ラヲハはとても涼しい顔をしている。その横でコロンがナイフの形をした模造刀を木人に刺している。
「コロン。お前なかなかやるな。」
「姉様を守るのは、私の役目なのです。これくらいの修行じゃ何の鍛錬にもならないのです。」
「また、姉様かよ。どんだけ姉ちゃん好きなんだよ。」
「姉様は、最強です。しかし、私がいないといけないのです。双子はそういうものなのです。」
「ふーん、そうかい。ところでお前魔術専攻じゃなかったのかよ?」
「私は魔術専攻ですが、剣術の剣捌きを覚えたくて演習はこちらに参加しているのです。」
「剣術と魔術は、魔力の使い方が違うから同時には使えない。魔術特化になったほうが何かと融通が利くんじゃねえか?」
「私は、不器用なので1つの魔術しか使えません。しかも殺傷能力がありませんので、剣捌きを身に着けたいのです。」
「なるほどな。その前のめりの姿勢嫌いじゃないぜ。とは言いつつもお前はナイフ、俺は剣だから教えるのはできないけどな。」
「ナイフの基本は、フィルチ家で学んできました。あとは反復練習で体に染み込ませるだけなのです。」
「俺も負けちゃいらんねえな。」
魔力を使わない木人打ちを終えると、魔力を使った木人打ちが始まった。
――――――
カイル達が入学し半年ほどたったころのことだった。
「錬金術とは、主にモンスターの素材や鉱石などを魔力で結合し新しい素材にすることを言う。この時その素材の質によって効能や出来上がりの質も左右される。と、まあ錬金術専攻の者がいないクラスでは、私もそれほどやる気が起きないな。
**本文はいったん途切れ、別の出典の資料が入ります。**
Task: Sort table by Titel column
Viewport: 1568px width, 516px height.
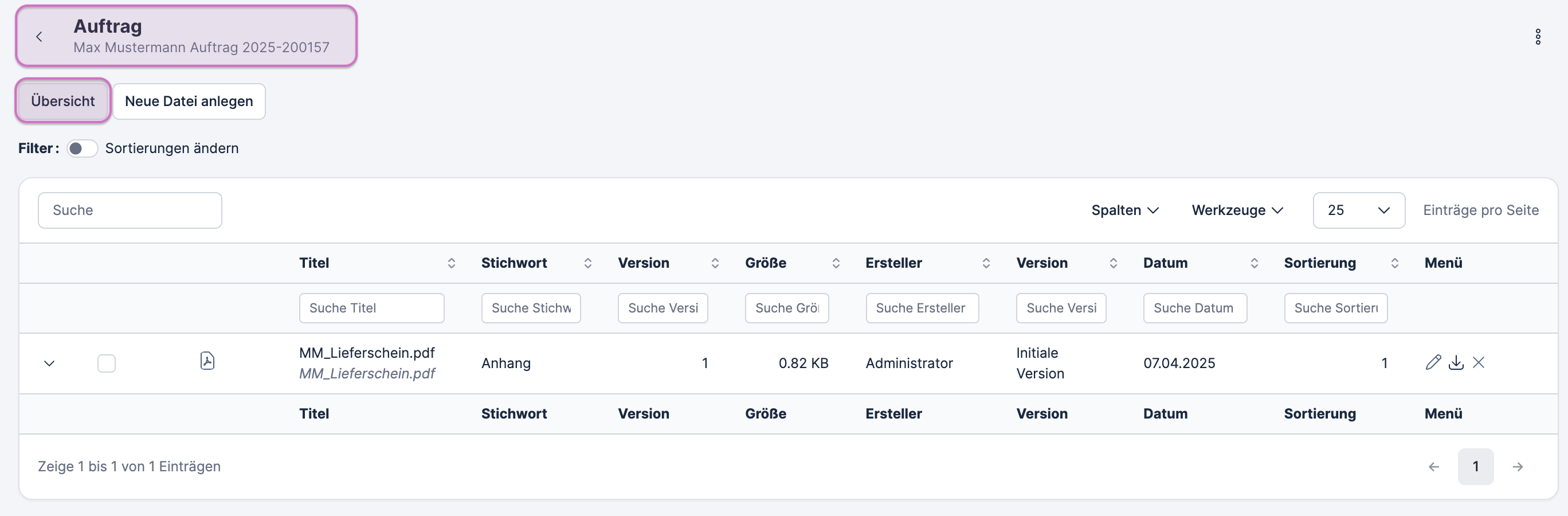Action: [451, 263]
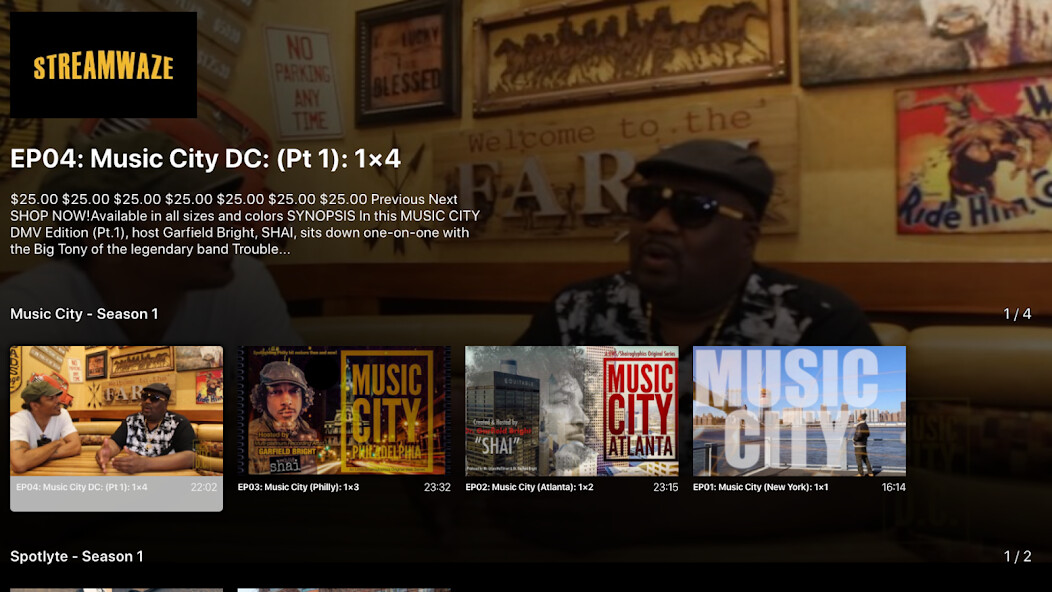Select the first Spotlyte episode thumbnail

116,589
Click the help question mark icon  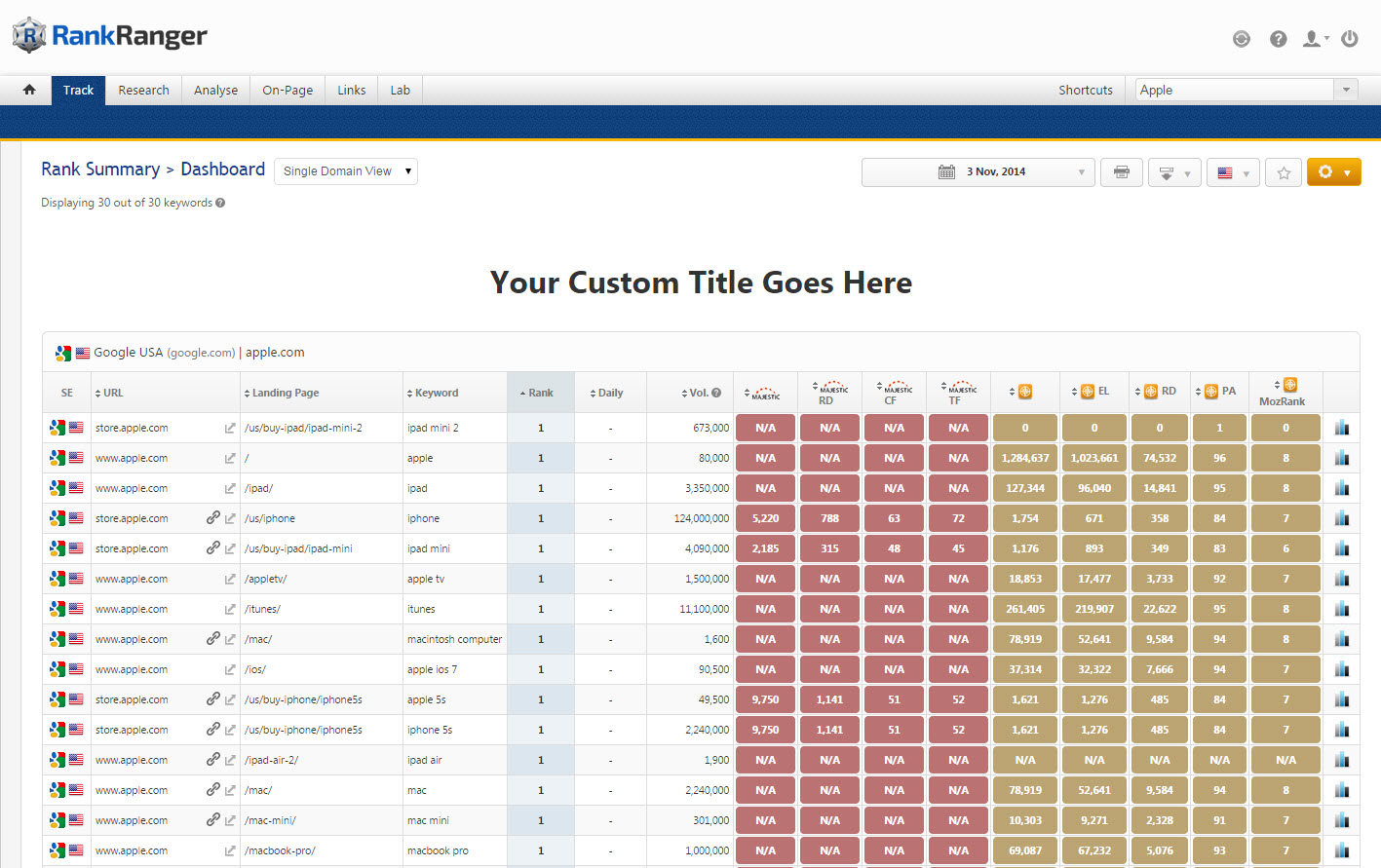[x=1278, y=39]
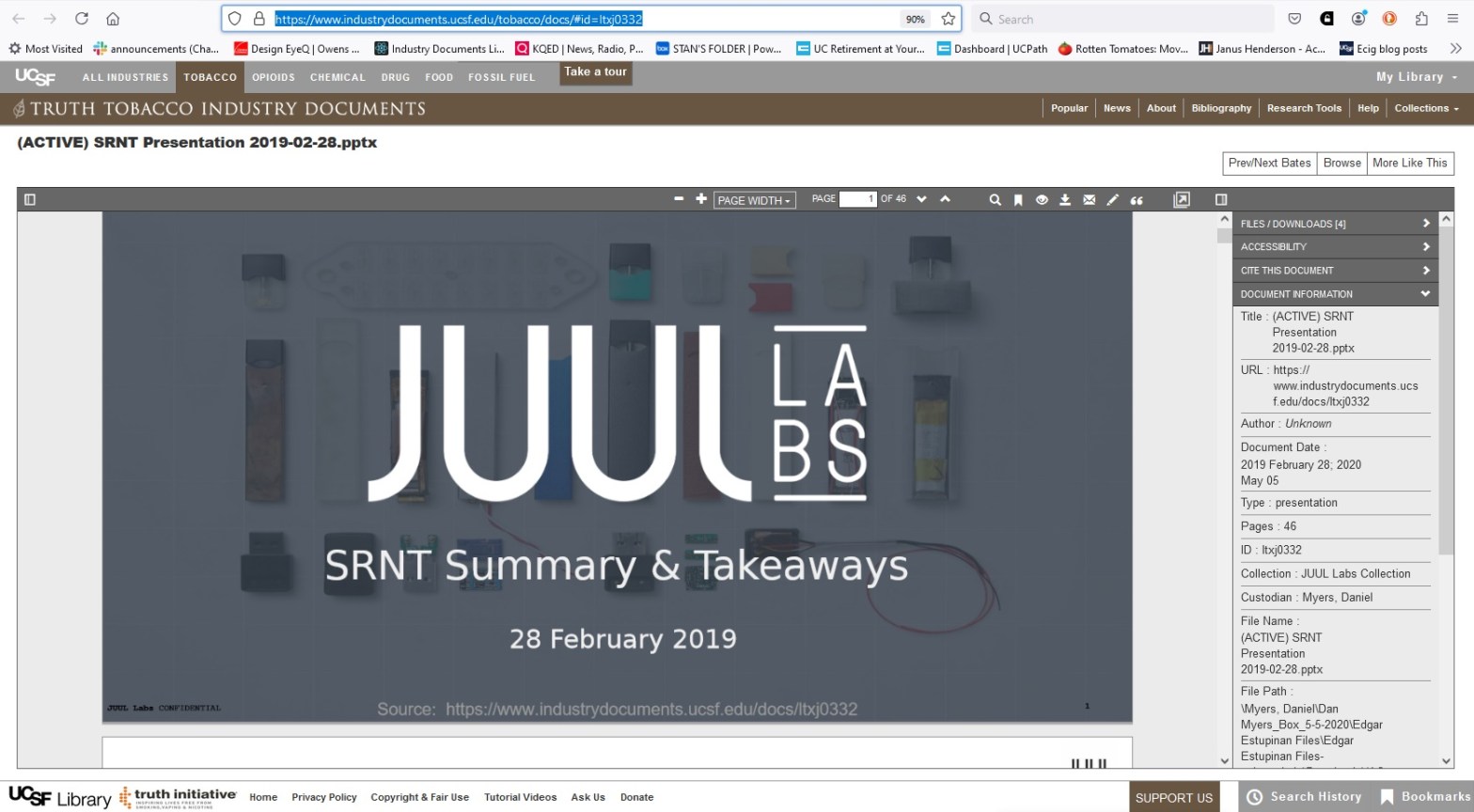The width and height of the screenshot is (1474, 812).
Task: Toggle the right information side panel
Action: [1221, 199]
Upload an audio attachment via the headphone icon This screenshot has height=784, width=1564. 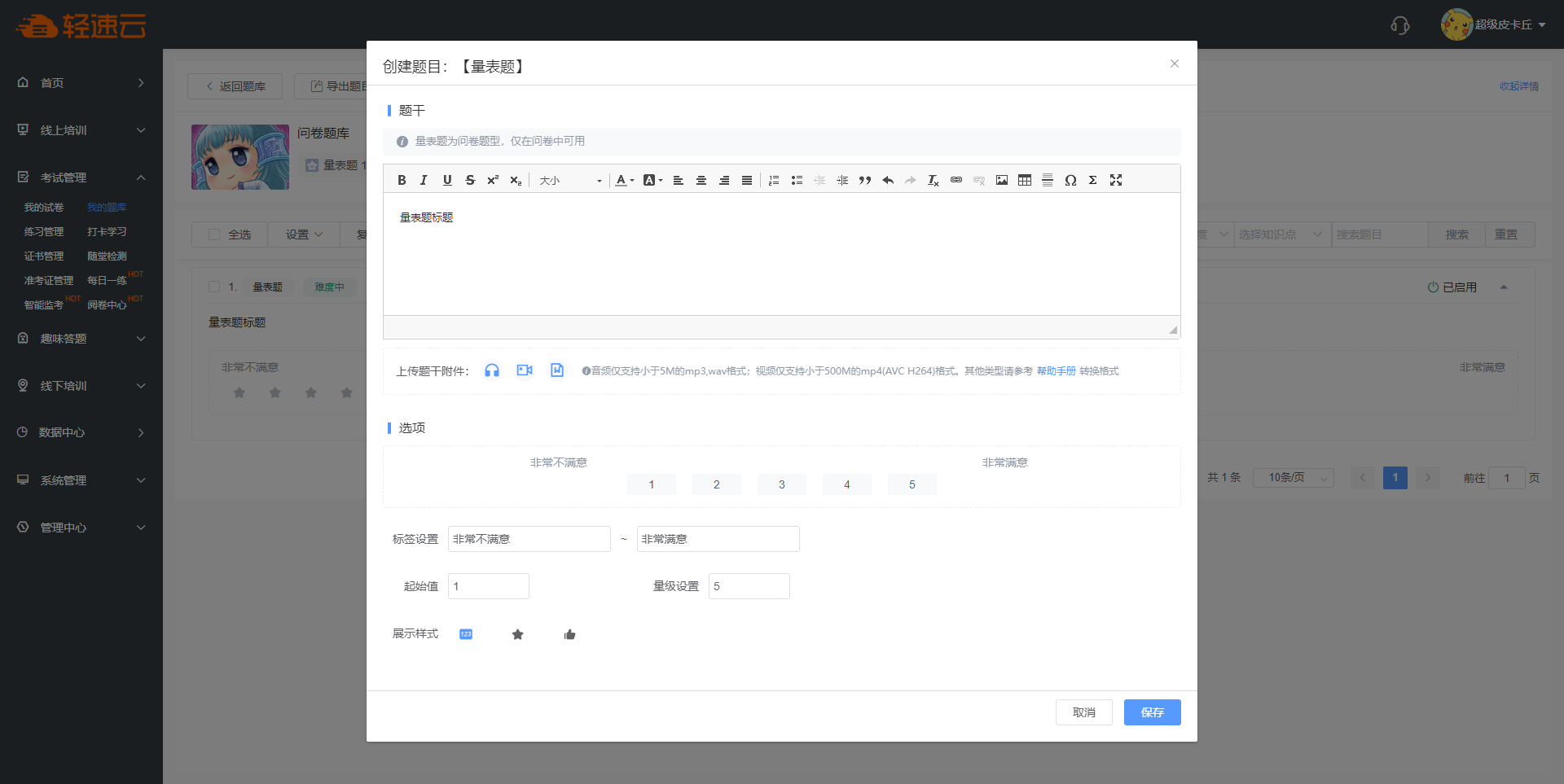pos(492,370)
」
レーティアがあきれた顔で言った。錬金術の話を聞いているのは、カイルとヴェネロペだけで他は寝ていた。
カイルが慌ててレーティアに質問をした。
「せ、先生。合成人形について教えてください!」
「ん?急にどうした、いいんだよ気を使わなくても。」
「いや、山奥で住んでいた時にレーティア先生は、合成人形の作成もしていたじゃないですか。一体しか知りませんけど…。」
「合成人形か。ヴェネロペもいるので複雑な話は避けて簡単に説明すると、合成人形とは、素材を使い人形を作成し、魔力や魔法陣を使って一定の命令に従わせられるものだ。合成人形はその作成者の魔力に依存するため、作成者の命令しか聴かない。素材の質、特に鉱石の質によっては高性能な合成人形をつくることができる。主に工事現場や人間の立ち入れない災害区域などに派遣して作業を行わせることが目的だ。」
「なるほど。もしかして、僕が魔法使えなかったら合成人形に家事をやらせようとしてたんじゃ…。」
「んん。ヴェネロペは何か合成人形について聞きたいことはありますか?」
咳払いをしてごまかしたレーティアが言った。
「ご、合成人形の弱点や破壊方法は何ですか?」
「うーん。術者を倒すか、合成人形を粉々にするしかないな。合成人形は作るのにかなりの時間と手間がかかる。魔力を練りこんだり、パーツごとに魔法陣を織り込んだりと複雑な命令をこなさせるためには、素材の質も高くなければならない。ゆえに合成人形は、硬質なうえにどんな魔法が練りこまれているかわからないので、術者を倒すのが一番手っ取り早いと言えるな。」
「な、なるほど。ためになりました!」
ヴェネロペは自分のノートに書きこんでいる。
「錬金術の話は、これくらいにして君たちの専攻魔術の進捗を確認したいのだが、どうだろうヴェネロペは?」
「魔力のコントロールが上手くいかないのが課題でしょうか…。」
「そうか、なら…。」
『まさか!レーティアは魔術訓練と称した拷問をヴェネロペに受けさせるつもりじゃ…。』
カイルは山奥にいたときの過酷な修行を思い出して血の気が引いた。
「ヴェネロペ、頭の上にこぶし程度の石礫を作りなさい。」
『やっぱりだー。それは、魔力コントロールの修行の時やったやつだ。僕の場合水だったから濡れるだけだったけど、石礫って…。』
「わかりました。これでいいですか?」
ヴェネロペの頭の上に500グラム程度の石礫がふわふわ浮いている。
「食事をするときも、練習をするときも、授業を受ける時も、トイレにいるときも、寝る時も常にそのまま魔法を発動し続けなさい。気がゆるんだりコントロール出来なければどうなるかわかるわね。」
「…。あわわ…。」
ヴェネロペが慌てふためいている。
そりゃあそうだ。500グラムの石礫が落っこちてきたらたんこぶでは収まらない。流血ものだ。最新の注意を払いながら授業を受けているヴェネロペだが、見ているこちらもハラハラする。
「イダっ!」
ゴンと鈍い音ともに石礫がヴェネロペの頭に直撃した。
「だ、大丈夫!?ヴェネロペ!?」
「う、うん、これくらい大丈夫。」
大丈夫というヴェネロペの頭から血が出ており顔に血が滴っていた。
これからヴェネロペの修行という拷問の日々が送られていくのであった。